Cuando en una obra de teatro a uno no le preocupa lo que pueda pasar después de la escena que está viendo, mal vamos. Y cuando además sabe (porque lo sabe) que podría pasar de todo (o de nada, ya puestos), peor todavía. Eso es lo que ocurre en ‘La Caída de los Dioses’. Una mera excusa para que Pandur pueda enseñarnos otra vez el buen gusto que tiene, lo bien que se le da gastar dinero en cacharrería escénica y lo mucho que recicla sus propios no-hallazgos. El mismo espejito de marras (similar al de su igualmente vacía ‘Purgatorio’), el mismo juego de básico-repujado y oscuro-saturado y las mismas proyecciones, corregidas y aumentadas para que la sensación sea aun mayor. O la misma, porque cero, por mucho que lo multipliquemos, siempre será cero.

Rituales interpretativos opacos (y que además me niego a desdifrar, porque como espectador, ése NO es mi trabajo), “tableaus vivants” relamidos, imágenes que dejan de ser fascinantes en cuanto se alargan demasiado y una recua de actores estrella (Pablo Rivero, Fernando Cayo, Alberto Jiménenez…) engañados nuevamente por los delirios de grandeza y las visiones (del vacío, nunca mejor dicho) de un director al que en España le reímos las gracias demasiado.

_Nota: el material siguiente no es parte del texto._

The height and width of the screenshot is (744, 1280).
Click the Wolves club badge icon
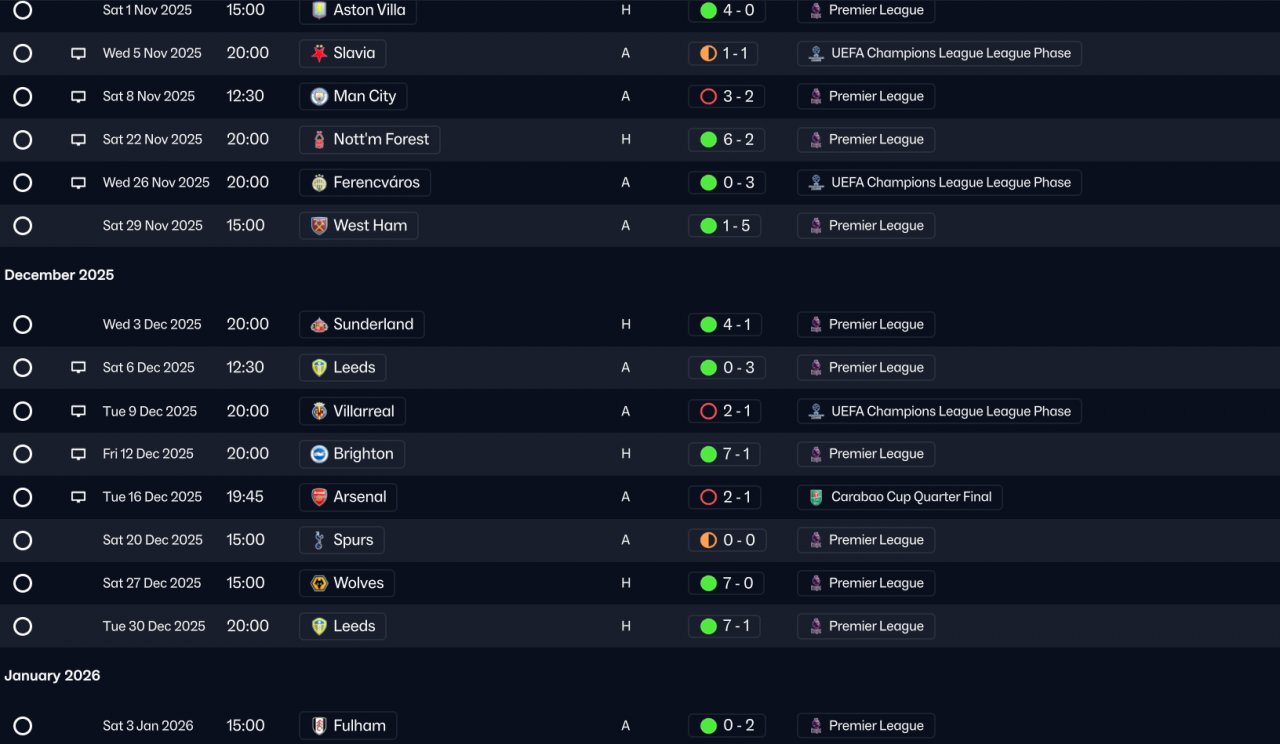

Y luego está ella, claro. Belén Rueda. Sobreactuada, paródica, pequeña, incapaz de transmitir nada, de proyectar una voz que no parezca de doblaje de película infantil y de hacer nada más allá de lucir su porte de diva (que lo tiene, eso es innegable). Entregada como una posesa al despiece de repollos en una escena que debería formar parte del catálogo de cosas que no deben hacerse en un escenario. Porque no sirven para nada, porque no aportan nada, porque dan una mezcla de risa y lástima y porque nadie que haya pagado una entrada se merece tener que sufrir semejante despliegue de soberbia-ignorancia teatral.